• _Your instructions_: Reproduce the rows from the start through the line that contains "coord(623,273)", substituting "capture" for each "screenshot" and leaving everything else unchanged.
---*---
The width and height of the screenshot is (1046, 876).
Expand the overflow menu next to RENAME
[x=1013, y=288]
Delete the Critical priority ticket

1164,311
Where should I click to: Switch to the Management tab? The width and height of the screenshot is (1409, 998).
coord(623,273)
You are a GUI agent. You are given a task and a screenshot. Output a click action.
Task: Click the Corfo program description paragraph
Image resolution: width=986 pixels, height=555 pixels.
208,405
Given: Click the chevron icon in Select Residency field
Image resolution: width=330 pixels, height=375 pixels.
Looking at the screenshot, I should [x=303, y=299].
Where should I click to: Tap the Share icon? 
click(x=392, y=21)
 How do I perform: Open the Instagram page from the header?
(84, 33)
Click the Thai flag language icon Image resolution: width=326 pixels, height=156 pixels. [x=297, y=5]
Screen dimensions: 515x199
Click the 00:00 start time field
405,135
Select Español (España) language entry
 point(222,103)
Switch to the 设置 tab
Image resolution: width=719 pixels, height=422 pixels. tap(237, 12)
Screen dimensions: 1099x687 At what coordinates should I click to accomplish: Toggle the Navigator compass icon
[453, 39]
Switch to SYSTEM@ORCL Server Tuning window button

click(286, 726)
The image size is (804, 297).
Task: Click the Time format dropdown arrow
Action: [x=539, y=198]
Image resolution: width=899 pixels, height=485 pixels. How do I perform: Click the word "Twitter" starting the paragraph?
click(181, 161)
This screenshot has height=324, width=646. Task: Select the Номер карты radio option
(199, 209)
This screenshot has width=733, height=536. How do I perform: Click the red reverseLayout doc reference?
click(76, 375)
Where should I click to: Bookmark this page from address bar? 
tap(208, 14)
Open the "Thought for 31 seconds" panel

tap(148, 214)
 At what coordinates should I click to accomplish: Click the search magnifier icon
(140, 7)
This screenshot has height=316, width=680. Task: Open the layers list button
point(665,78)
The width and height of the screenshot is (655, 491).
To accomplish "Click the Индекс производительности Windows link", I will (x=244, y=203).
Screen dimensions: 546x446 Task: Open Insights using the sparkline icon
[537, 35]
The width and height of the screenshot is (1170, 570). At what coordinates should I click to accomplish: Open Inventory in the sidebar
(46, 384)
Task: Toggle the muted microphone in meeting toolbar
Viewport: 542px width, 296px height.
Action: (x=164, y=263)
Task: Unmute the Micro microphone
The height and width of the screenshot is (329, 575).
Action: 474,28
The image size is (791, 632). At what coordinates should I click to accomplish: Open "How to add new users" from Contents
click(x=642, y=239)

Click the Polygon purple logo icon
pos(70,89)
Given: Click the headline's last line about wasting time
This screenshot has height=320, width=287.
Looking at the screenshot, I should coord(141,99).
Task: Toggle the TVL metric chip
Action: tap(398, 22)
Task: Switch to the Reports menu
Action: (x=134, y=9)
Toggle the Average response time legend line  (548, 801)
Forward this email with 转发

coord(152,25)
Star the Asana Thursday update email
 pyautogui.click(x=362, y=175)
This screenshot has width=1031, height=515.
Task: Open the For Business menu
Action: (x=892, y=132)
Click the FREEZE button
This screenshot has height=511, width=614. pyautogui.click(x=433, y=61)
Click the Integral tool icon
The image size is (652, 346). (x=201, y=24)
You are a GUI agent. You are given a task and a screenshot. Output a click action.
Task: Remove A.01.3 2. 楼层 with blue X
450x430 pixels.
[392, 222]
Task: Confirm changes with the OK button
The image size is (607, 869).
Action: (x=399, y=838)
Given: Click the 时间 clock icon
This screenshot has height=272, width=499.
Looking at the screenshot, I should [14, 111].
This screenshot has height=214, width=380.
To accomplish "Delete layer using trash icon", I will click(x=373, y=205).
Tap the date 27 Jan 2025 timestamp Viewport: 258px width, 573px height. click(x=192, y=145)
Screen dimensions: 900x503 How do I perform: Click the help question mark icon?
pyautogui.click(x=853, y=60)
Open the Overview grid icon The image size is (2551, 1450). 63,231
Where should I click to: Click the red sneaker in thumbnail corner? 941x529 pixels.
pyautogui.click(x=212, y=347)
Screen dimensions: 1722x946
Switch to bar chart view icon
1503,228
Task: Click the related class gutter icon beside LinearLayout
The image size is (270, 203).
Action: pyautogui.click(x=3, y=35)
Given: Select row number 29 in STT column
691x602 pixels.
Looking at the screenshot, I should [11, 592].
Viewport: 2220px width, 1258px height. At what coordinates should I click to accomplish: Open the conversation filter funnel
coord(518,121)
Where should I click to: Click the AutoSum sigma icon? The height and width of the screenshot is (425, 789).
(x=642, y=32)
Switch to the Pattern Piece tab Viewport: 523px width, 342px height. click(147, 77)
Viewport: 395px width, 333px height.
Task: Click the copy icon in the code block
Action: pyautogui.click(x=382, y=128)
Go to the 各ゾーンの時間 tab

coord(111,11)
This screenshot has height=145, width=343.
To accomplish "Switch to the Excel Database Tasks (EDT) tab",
---*---
• _Answer to the exercise_:
The width and height of the capture is (1046, 876).
Expand the overflow menu next to RENAME
[x=1013, y=288]
Delete the Critical priority ticket

1164,311
Where should I click to: Switch to the Management tab? The width and height of the capture is (1409, 998).
coord(623,273)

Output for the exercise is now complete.